§ **Work request**
Your answer must be every line of the data below that holds the string "options", copied exactly.

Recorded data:
Content starts

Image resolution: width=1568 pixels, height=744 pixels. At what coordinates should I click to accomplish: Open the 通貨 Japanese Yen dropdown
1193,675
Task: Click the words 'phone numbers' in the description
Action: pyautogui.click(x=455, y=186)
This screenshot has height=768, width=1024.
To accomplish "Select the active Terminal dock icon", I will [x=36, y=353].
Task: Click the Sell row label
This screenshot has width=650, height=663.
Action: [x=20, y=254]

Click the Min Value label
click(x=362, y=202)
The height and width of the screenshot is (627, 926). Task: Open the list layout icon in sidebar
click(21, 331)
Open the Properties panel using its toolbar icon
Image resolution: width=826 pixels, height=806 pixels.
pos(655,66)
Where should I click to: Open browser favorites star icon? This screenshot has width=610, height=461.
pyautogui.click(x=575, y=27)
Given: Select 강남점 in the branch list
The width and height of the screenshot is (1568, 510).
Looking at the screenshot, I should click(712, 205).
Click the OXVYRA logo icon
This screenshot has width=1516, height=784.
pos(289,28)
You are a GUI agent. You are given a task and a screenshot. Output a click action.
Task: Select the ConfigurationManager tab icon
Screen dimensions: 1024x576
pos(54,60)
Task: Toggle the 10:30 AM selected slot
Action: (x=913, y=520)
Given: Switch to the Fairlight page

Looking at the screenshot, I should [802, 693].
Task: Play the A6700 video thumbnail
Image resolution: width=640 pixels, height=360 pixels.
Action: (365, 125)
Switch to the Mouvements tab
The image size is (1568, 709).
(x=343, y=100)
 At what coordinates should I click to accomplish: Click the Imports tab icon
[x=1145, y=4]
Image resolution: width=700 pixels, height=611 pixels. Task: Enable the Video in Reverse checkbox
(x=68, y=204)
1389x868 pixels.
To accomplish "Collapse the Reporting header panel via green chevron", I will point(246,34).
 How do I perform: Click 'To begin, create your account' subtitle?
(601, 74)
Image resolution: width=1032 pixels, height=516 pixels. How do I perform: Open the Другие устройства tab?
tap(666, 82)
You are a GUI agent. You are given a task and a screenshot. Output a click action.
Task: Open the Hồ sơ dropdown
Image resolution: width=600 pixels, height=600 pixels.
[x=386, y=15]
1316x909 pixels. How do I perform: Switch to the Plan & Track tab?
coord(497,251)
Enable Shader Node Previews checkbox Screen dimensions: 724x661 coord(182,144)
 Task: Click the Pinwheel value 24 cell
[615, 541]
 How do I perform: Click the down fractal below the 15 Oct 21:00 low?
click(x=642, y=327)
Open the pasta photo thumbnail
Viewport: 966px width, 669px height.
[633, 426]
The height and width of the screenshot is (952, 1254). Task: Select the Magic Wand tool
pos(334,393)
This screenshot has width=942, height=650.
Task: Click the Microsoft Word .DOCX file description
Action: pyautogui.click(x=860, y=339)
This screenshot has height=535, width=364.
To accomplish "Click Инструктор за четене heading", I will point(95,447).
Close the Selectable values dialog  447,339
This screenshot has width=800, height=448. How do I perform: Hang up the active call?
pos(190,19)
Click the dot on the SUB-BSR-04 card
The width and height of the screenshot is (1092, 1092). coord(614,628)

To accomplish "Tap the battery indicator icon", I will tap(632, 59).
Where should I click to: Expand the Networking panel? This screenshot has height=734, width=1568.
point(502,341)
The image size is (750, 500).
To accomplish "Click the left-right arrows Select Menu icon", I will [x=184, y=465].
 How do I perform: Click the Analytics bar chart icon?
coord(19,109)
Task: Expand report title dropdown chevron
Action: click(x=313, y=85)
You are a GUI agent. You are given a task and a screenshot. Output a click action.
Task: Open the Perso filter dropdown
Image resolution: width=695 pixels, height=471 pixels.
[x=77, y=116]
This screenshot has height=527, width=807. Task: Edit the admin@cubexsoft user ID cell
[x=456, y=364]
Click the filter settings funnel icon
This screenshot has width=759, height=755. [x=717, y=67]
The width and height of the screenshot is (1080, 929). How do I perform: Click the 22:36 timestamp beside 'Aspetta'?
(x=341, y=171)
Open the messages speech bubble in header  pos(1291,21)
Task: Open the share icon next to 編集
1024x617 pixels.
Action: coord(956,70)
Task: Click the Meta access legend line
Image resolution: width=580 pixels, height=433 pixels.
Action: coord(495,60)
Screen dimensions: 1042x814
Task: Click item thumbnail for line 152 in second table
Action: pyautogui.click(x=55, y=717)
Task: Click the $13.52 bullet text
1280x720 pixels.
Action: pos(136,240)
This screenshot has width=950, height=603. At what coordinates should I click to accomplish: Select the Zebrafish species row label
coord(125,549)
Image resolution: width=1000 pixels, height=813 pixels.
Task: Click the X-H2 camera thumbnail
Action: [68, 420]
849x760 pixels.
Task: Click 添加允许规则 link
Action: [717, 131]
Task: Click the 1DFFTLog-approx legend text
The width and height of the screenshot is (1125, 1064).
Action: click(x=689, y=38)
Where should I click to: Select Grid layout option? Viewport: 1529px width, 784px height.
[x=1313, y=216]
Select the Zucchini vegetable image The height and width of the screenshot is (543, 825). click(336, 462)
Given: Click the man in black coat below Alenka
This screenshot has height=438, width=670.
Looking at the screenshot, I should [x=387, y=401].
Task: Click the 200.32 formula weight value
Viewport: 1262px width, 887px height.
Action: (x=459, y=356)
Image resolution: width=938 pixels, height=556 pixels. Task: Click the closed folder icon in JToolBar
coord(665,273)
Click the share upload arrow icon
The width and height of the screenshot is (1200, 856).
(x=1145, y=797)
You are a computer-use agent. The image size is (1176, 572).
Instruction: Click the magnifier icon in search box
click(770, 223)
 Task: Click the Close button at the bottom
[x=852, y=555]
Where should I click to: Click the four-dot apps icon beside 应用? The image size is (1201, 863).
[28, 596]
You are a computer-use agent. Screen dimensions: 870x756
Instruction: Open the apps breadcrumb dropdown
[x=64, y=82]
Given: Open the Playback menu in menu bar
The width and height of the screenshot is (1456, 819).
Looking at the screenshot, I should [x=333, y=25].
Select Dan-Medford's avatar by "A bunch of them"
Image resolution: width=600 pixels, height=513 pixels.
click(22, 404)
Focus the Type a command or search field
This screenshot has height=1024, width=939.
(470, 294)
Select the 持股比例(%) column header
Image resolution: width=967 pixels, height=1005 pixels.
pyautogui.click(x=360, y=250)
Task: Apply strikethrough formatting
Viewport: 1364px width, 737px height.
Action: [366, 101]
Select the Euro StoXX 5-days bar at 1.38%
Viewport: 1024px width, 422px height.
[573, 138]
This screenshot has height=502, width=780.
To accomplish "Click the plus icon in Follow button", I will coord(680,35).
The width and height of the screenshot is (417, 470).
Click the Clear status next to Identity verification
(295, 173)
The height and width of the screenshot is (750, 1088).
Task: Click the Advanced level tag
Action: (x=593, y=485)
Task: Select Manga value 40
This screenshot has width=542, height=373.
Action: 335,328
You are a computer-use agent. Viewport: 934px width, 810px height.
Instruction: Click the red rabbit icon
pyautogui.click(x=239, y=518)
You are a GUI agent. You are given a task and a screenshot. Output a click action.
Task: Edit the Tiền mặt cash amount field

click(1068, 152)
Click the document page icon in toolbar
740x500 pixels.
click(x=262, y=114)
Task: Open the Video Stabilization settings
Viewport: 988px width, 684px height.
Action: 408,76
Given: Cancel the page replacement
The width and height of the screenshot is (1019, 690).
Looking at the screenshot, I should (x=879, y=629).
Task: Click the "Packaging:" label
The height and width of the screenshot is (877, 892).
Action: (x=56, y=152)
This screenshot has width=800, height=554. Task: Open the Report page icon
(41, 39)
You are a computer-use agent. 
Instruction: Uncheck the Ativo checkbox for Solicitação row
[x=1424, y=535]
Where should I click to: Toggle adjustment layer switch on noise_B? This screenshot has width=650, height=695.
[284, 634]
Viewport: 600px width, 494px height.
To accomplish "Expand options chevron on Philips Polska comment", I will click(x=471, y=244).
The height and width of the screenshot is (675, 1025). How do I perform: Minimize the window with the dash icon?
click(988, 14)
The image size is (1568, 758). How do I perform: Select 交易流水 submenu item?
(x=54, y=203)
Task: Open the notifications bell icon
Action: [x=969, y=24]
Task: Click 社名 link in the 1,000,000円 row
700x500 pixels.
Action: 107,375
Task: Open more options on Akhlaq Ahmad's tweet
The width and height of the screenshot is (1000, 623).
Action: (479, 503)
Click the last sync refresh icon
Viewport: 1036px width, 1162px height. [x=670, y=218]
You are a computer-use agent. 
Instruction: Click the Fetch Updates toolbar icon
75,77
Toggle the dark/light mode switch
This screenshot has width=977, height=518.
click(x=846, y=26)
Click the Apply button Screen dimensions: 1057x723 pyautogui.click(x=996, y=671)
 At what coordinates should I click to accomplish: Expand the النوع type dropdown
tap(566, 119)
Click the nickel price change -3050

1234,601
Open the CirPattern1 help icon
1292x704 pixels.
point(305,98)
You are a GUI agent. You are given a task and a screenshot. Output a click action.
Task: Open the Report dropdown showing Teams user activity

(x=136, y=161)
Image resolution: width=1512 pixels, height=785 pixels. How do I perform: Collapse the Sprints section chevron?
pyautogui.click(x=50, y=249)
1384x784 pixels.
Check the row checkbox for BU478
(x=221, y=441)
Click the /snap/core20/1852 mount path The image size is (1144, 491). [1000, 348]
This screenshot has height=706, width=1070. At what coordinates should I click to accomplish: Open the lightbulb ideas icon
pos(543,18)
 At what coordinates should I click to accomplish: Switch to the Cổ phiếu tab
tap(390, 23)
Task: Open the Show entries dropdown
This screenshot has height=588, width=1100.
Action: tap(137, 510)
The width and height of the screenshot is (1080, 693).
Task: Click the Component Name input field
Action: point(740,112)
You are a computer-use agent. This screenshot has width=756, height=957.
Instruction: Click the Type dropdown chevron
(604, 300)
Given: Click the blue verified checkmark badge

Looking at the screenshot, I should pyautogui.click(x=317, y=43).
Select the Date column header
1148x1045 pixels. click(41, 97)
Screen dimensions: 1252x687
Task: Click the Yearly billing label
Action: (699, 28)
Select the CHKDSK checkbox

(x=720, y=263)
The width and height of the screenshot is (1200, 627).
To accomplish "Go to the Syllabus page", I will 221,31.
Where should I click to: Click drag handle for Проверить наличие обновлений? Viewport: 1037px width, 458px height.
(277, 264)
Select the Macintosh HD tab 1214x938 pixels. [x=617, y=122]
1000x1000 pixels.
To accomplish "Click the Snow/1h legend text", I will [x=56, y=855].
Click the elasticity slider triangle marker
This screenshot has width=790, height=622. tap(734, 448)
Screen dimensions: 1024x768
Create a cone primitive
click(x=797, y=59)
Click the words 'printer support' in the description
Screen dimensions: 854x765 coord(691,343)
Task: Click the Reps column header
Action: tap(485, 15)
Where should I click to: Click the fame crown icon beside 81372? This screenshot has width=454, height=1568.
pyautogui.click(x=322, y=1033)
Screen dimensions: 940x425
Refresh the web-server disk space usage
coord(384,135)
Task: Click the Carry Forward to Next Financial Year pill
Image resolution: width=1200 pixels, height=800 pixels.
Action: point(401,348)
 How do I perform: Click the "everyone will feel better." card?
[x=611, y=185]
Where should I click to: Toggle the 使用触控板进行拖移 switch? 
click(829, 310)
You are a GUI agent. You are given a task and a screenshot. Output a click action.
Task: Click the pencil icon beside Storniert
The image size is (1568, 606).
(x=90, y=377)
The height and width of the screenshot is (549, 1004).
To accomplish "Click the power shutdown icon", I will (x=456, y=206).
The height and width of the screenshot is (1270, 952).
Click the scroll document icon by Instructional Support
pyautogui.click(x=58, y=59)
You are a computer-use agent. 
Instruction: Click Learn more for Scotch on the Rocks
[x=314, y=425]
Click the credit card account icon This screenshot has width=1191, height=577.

Content ends

§ **Task answer**
To accomplish "Expand options chevron on Philips Polska comment", I will click(x=471, y=244).
Task: Open more options on Akhlaq Ahmad's tweet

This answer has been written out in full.